All mergers and acquisitions are prone to risks. The questions associated with your business pursuit are endless: Is it possible for your finances to take a hit along the way? How can your company keep its focus as it joins another company?
If you are considering taking the risk, focus on the synergies, value drivers, and integration plans as soon as negotiations begin and before the transaction closes. It also helps to partner with a consulting company specializing in mergers and acquisitions.
Post-Merger Integration: Finish Strong by Starting Early
Start by defining and managing post-merger integration activities to ensure a successful transaction. Doing so can minimize your risks, as well as avoid missed opportunities. For example, if your integration command consumes much of your time and focus, the company’s leadership — as well as your employees — will lose sight of the primary goal of the business.
To ensure successful integration, consider the following steps:
- Begin the integration as soon as the deal is announced. Feel free to plan for the merger even before the announcement of the agreement. Once it’s official, immediately address the following factors:
- Decide if your company should seek assistance with a consulting firm. If you’re experiencing technical skill constraints or internal bandwidth concerns, a consultant can help you execute your integration plan successfully.
- Identify pre-close requirements and considerations such as:
- Intellectual property
- Financial operations
- Data room creation
- Management structure
- Sales and operations process
- Customer and employee retention
- Material contracts
- Create a vision statement to explain how the deal will improve the company’s fundamental structure. Your vision should illustrate where the risk lies, as well as the potential growth for profit.
- Select your M&A integration team members. Your merger and acquisition team should include skilled and motivated employees from both companies. Working on the integration team will require a tremendous effort from your organization and the chosen team members. Look out for signs of fatigue to minimize the risk of losing talent.
- Plan your integration structure. Divide all merger and acquisition activities into categories like facilities management, manufacturing, information technology, finance, and legal. Teams in charge of functional areas should be assigned to perform integration tasks within their areas of expertise.
- Draw up an internal communication plan. Set your company’s expectations by creating critical communication and messaging structures for employees, shareholders, and customers. Your company should be consistent when communicating objectives, goals, risks, and changes associated with the merger.

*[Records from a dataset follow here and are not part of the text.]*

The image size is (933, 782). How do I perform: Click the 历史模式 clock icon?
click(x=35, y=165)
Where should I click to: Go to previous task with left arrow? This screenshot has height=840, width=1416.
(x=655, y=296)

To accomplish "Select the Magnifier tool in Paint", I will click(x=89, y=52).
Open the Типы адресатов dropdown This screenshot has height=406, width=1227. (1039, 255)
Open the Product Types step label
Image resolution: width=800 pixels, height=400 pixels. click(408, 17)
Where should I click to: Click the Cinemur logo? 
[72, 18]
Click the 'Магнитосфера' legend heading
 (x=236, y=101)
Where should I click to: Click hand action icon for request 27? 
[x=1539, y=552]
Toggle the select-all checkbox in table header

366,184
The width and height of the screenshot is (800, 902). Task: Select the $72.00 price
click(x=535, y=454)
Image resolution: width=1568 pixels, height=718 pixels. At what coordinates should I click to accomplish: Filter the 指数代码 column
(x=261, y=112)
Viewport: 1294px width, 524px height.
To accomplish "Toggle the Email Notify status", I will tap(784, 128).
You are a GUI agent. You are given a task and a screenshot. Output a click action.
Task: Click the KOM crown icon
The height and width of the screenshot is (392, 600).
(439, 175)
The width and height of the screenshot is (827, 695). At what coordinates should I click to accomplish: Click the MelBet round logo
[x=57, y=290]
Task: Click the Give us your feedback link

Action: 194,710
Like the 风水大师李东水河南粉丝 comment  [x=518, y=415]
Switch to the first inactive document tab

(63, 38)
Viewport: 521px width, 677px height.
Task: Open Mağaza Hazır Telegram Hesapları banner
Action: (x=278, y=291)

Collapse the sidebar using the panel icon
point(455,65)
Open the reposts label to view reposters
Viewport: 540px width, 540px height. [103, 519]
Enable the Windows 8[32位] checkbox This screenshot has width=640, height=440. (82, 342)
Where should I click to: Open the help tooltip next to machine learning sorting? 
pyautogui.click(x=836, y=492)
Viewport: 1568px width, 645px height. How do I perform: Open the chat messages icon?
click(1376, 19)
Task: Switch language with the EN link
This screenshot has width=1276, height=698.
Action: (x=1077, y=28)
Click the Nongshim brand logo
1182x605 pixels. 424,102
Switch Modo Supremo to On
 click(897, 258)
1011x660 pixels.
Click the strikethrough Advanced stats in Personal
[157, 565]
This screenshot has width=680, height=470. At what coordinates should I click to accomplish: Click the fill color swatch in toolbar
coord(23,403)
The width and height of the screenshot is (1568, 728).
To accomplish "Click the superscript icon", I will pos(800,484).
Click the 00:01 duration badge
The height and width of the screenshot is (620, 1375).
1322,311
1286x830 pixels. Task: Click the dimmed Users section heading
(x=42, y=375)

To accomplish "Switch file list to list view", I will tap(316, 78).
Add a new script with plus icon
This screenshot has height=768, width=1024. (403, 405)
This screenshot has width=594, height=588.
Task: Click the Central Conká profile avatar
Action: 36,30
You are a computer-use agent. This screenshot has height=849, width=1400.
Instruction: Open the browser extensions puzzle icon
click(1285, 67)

- Determine your exit criteria. Know when the merger is officially complete. An exit criterion informs all teams when the integration will be finished and where everyone should head after. Build your exit criteria around important departments and processes like accounting and finance, human resources, IT, and others.
The Bottom Line
Start early to finish strong — this is the key to successful integrations. When you determine your needs and potential challenges beforehand, you can plan for tomorrow and minimize your risks. Also, consider working with an expert so you can manage the integration and still focus on your business.